The people of Portorosso might hate sea monsters, but they love movies about them. The town is covered in posters for movies, including a fictional movie called Attaco del Mostro Marino that puzzles Luca's father because the monster on the poster looks exactly like Uncle Ugo. One of the real movies featured on the posters is 20,000 Leagues Under the Sea, which was produced by Disney in 1954. It doesn't feature any shape-shifting sea monster children, but it does have a scene with a giant squid.

As Alberto and Luca are trying to sneak into Portorosso by sea, they're spotted in their underwater forms by a woman on a boat. The boat is called Elena, which was also the name of Miguel's grandmother in the Pixar movie Coco. Elena is a common name in both Spanish and Italian, so this could be more of a coincidence rather than a deliberate reference. Still, it's fun to imagine that Abuelita spent some time in the Italian Riviera when she was young and that the boat is named after her.
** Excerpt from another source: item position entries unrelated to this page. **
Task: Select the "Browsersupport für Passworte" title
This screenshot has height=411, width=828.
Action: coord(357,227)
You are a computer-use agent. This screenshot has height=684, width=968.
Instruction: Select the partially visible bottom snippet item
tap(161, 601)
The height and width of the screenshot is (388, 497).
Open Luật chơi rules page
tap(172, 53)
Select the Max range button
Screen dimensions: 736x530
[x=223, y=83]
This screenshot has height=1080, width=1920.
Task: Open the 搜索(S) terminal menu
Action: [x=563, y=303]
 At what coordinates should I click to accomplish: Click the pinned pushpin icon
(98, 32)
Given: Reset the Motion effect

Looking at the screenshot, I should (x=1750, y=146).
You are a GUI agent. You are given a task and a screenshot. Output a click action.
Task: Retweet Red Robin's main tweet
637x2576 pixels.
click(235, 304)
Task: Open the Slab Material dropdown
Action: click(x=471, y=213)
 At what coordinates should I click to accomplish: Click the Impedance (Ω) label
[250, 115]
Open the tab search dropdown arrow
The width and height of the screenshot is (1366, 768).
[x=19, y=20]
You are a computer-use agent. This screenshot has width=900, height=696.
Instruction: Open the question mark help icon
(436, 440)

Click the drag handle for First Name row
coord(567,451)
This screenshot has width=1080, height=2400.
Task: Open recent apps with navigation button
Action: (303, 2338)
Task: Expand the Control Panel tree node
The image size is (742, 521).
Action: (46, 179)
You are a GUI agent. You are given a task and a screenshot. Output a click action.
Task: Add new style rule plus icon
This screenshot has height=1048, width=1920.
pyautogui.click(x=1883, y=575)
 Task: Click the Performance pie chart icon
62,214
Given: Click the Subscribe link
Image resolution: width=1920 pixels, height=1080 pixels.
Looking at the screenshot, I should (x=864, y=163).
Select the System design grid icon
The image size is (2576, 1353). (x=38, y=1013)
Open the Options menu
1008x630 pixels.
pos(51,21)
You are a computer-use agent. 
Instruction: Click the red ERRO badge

Luca's references to Italian art and culture also include a crossover Disney Easter egg. A book in Giulia's room is Italian author Carlo Collodi's The Adventures of Pinocchio, which was adapted into Disney's animated movie in 1940. In the book, Pinocchio is repeatedly tricked by a pair of con artists: a cat who pretends to be blind and a fox who pretends to be lame. On the book cover and in Luca's dream sequence that brings the book to life, the cat strongly resembles Massimo's cat, Machiavelli.

Pinocchio isn't the only classic Disney character featured in Giulia's room. She also has a Donald Duck toy leaning against the foot of her bed. Donald Duck was created by Disney in 1934, so it would have been very popular in the time when Luca is set. Perhaps Giulia relates to him because they both have a tendency to babble and to let their tempers get the better of them.

Related: Luca: Every Story Reveal In The Pixar Movie’s Credits

One of Enrico Casarosa's biggest influences when making Luca was acclaimed Italian filmmaker Federico Fellini. In particular, there are several nods in Luca to Fellini's 1954 film La Strada. A poster for it can be seen in the main piazza on the same stretch of wall as the 20,000 Leagues Under the Sea poster, and the fishing boat at the start of the movie is called Gelsomina, which is the name of La Strada's protagonist.

While the concept of a sea creature who grows curious about life on land and transforms into a human has a lot in common with Disney's The Little Mermaid, fans of Studio Ghibli films are more likely to associate Luca with Hayao Miyazaki's film Ponyo. Casarosa has said that Miyazaki was another one of his main influences since the Ghibli co-founder is known for his films about children exploring magical worlds. The name Portorosso is a deliberate nod to Miyazaki's 1992 film Porco Rosso.

As Luca says goodbye to his family and to Alberto at the end of the movie, the train that he and Gina get on has the number 94608 on the front. This is the zip code for Pixar Animation Studios in Emeryville, California. It's a particularly poignant reference since Luca is heading off to school to pursue his dreams, and Pixar is a dream destination for animators looking to pursue their craft with one of the most acclaimed animation studios in Hollywood.

It's a blink-and-you'll-miss-it moment, but Luca includes an Easter egg for Pixar's 2015 movie, Inside Out. During the race, as Giulia gets on her bike and starts riding up the hill, a woman can be seen holding a baby swaddled in a familiar-looking blanket and hat. Casarosa confirmed (via Twitter) that this baby is intended as an easter egg to baby Riley from Inside Out.

This Luca Easter egg is a nice detail to show how the titular character is able to make his solo entry into the race at the end of the movie. Before Luca and Alberto enter the town of Portorosso for the first time, an old bike is visible in the water. Casarosa has confirmed that this bike is the one that Luca uses to enter the race when he splits the team, which explains why the bike is covered in seaweed and dripping wet.